# Action item A
In the zombie connections thread, what default interval does Robert Haas suggest for noticing that a client has gone away?
-- -- --
Thread: zombie connections

zombie connections

From
Robert Haas
Date:
Hi,

Suppose that the server is executing a lengthy query, and the client
breaks the connection. The operating system will be aware that the
connection is no more, but PostgreSQL doesn't notice, because it's not
try to read from or write to the socket. It's not paying attention to
the socket at all. In theory, the query could be one that runs for a
million years and continue to chew up CPU and I/O, or at the very
least a connection slot, essentially forever. That's sad.

I don't have a terribly specific idea about how to improve this, but
is there some way that we could, at least periodically, check the
socket to see whether it's dead? Noticing the demise of the client
after a configurable interval (maybe 60s by default?) would be
infinitely better than never.

-- 
Robert Haas
EnterpriseDB: http://www.enterprisedb.com
The Enterprise PostgreSQL Company



Re: zombie connections

From
Pavel Stehule
Date:


pá 3. 4. 2020 v 14:30 odesílatel Robert Haas <robertmhaas@gmail.com> napsal:
Hi,

Suppose that the server is executing a lengthy query, and the client
breaks the connection. The operating system will be aware that the
connection is no more, but PostgreSQL doesn't notice, because it's not
try to read from or write to the socket. It's not paying attention to
the socket at all. In theory, the query could be one that runs for a
million years and continue to chew up CPU and I/O, or at the very
least a connection slot, essentially forever. That's sad.
-- -- --
# Action item B
Echo the records from their very first line up to and including the line containing "at that location.", and leave out the pictures.

Records from a collection
-- -- --
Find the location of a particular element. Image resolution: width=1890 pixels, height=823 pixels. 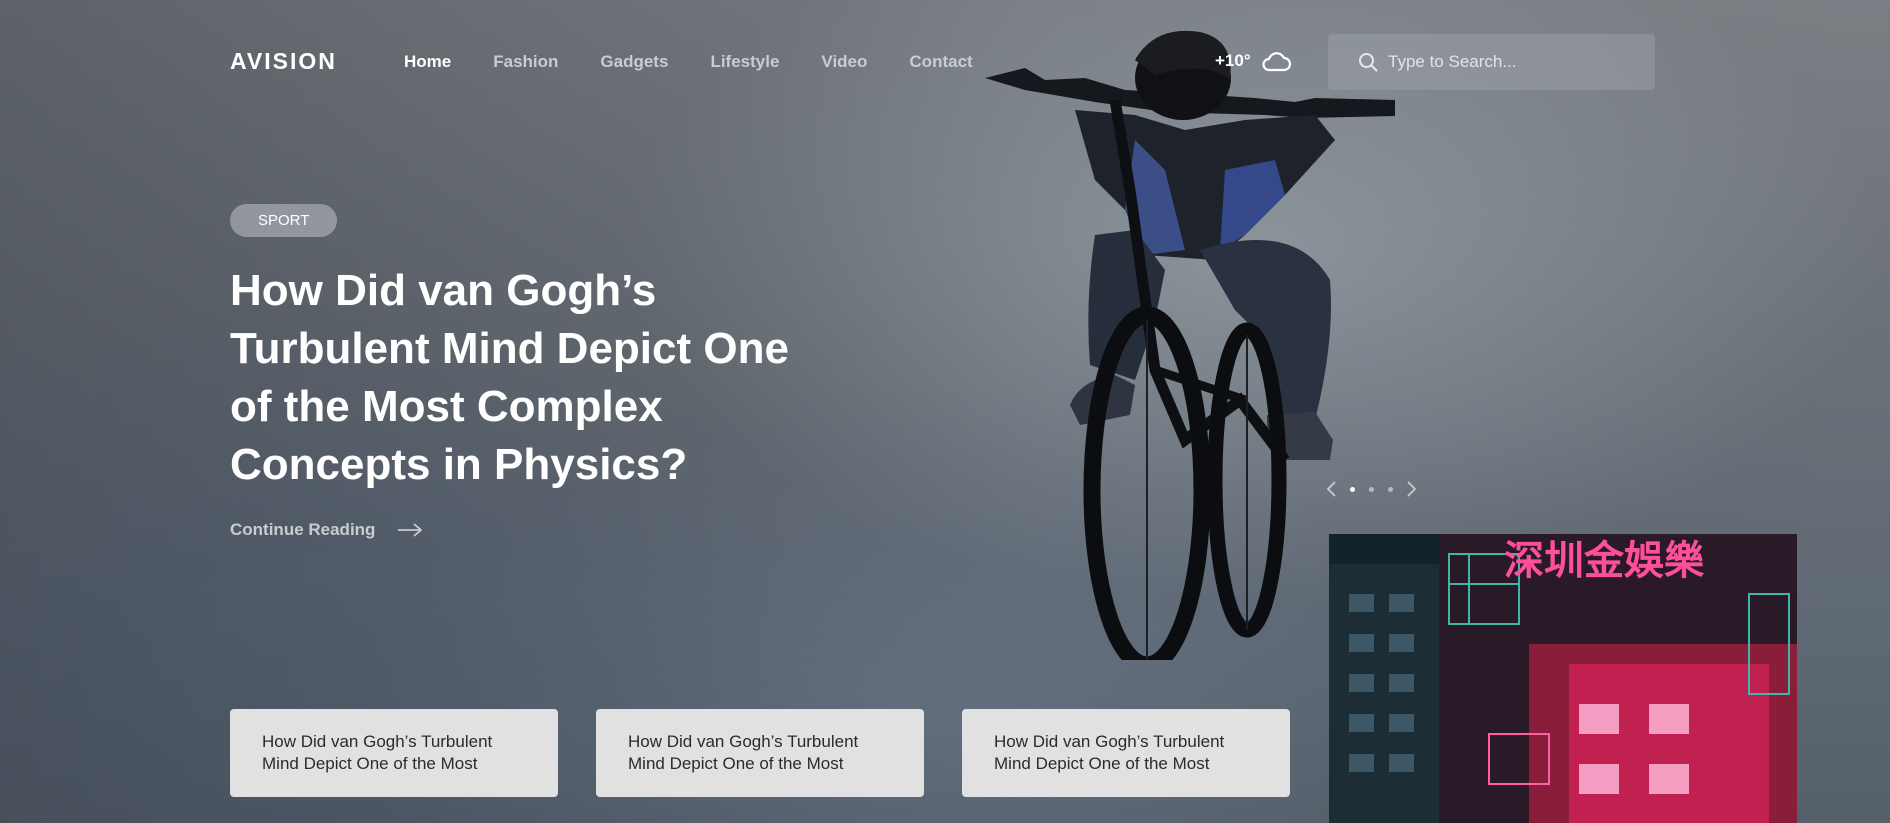

cloud-icon is located at coordinates (1276, 62).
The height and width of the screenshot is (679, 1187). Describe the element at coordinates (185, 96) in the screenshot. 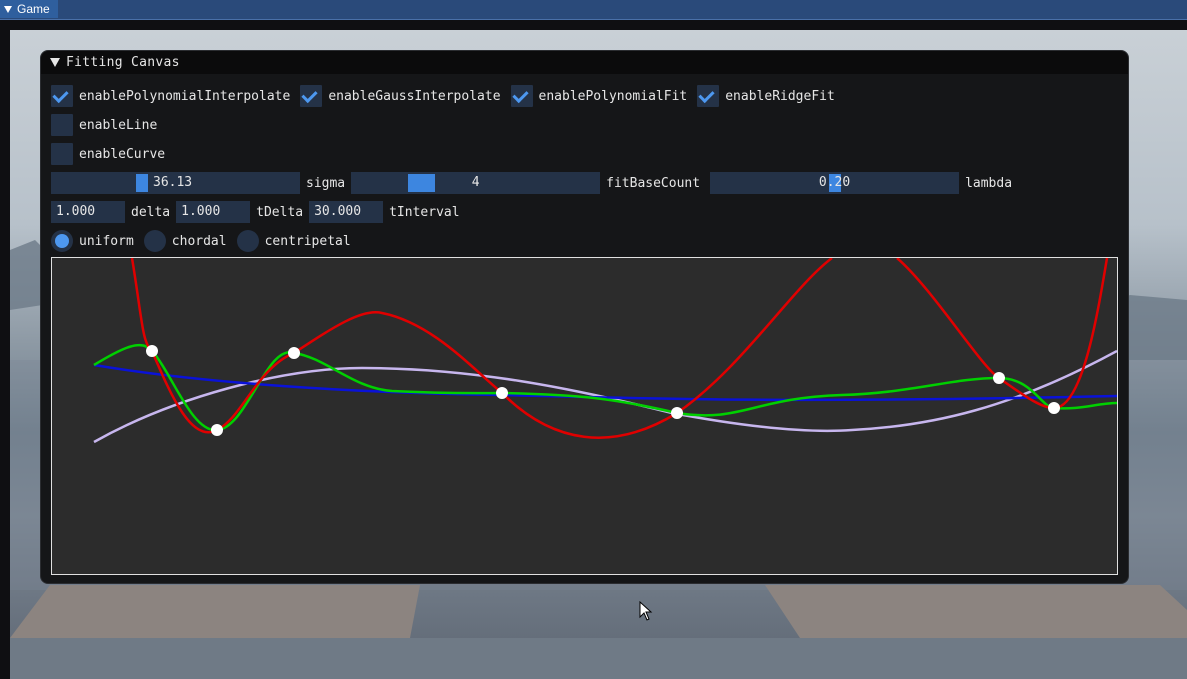

I see `checkbox-label: enablePolynomialInterpolate` at that location.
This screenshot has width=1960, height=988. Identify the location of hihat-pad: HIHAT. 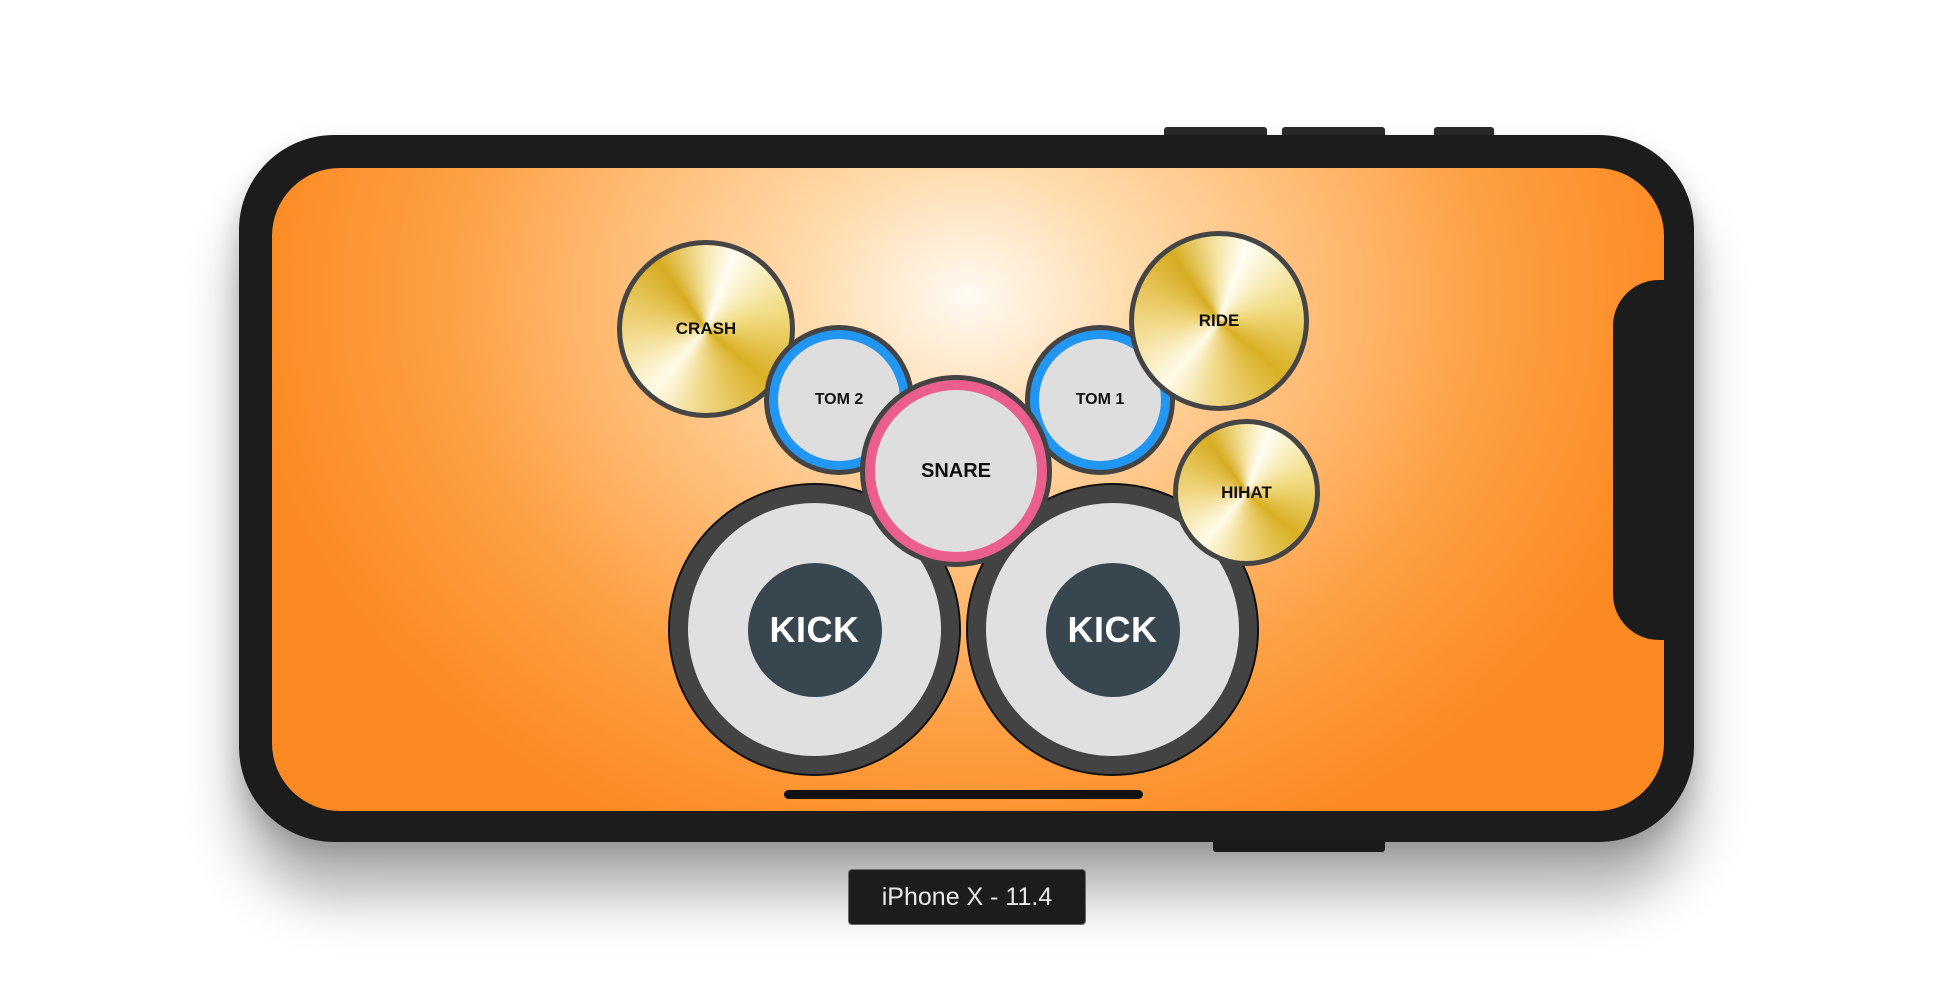
(1246, 492).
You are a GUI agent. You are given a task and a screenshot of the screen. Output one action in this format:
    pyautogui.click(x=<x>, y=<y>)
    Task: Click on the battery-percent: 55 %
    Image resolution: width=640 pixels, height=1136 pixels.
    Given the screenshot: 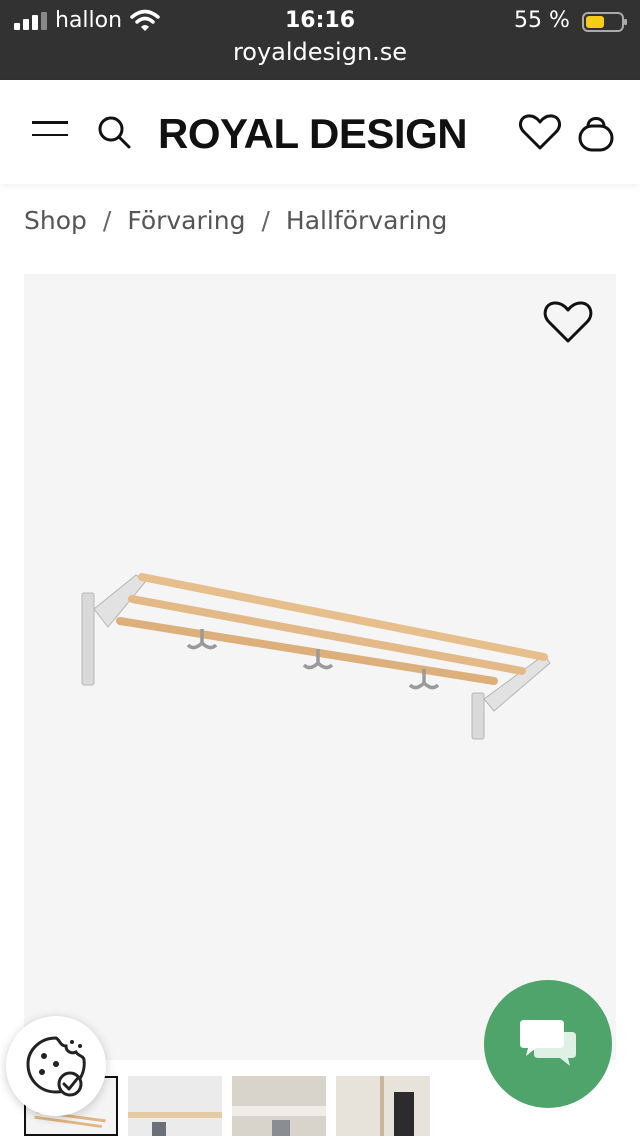 What is the action you would take?
    pyautogui.click(x=542, y=20)
    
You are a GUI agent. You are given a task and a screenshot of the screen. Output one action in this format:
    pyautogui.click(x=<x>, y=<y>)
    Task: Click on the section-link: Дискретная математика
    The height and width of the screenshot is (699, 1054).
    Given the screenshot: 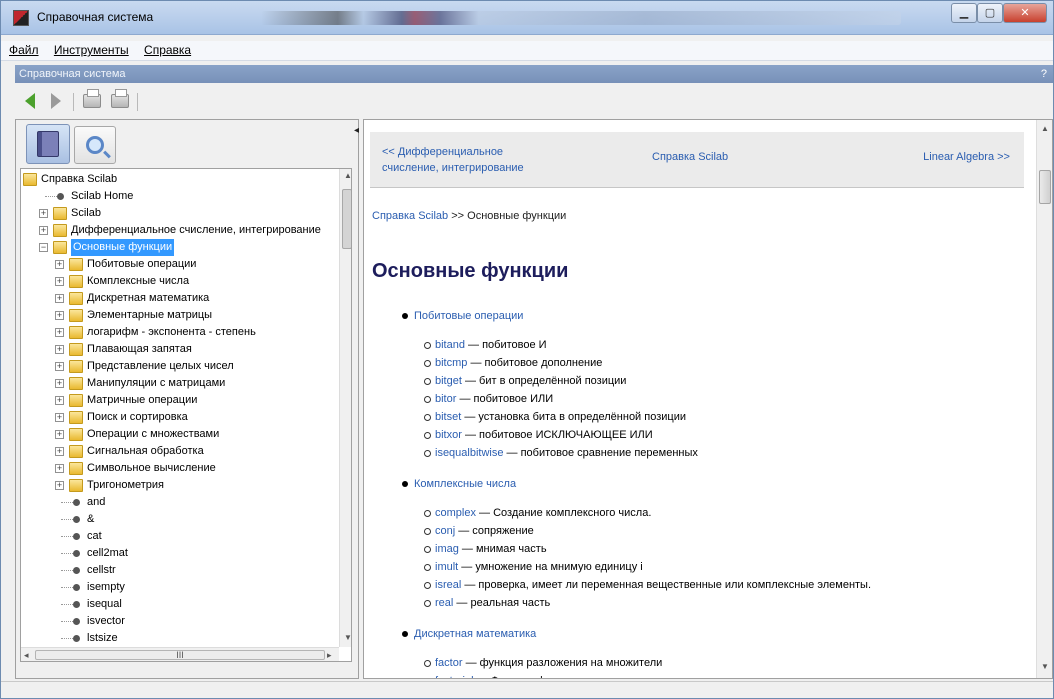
-- -- --
# Final answer A
60 seconds.

# Final answer B
Find the location of a particular element. Image resolution: width=1890 pixels, height=823 pixels. 

cloud-icon is located at coordinates (1276, 62).
The height and width of the screenshot is (679, 1187). Describe the element at coordinates (185, 96) in the screenshot. 

I see `checkbox-label: enablePolynomialInterpolate` at that location.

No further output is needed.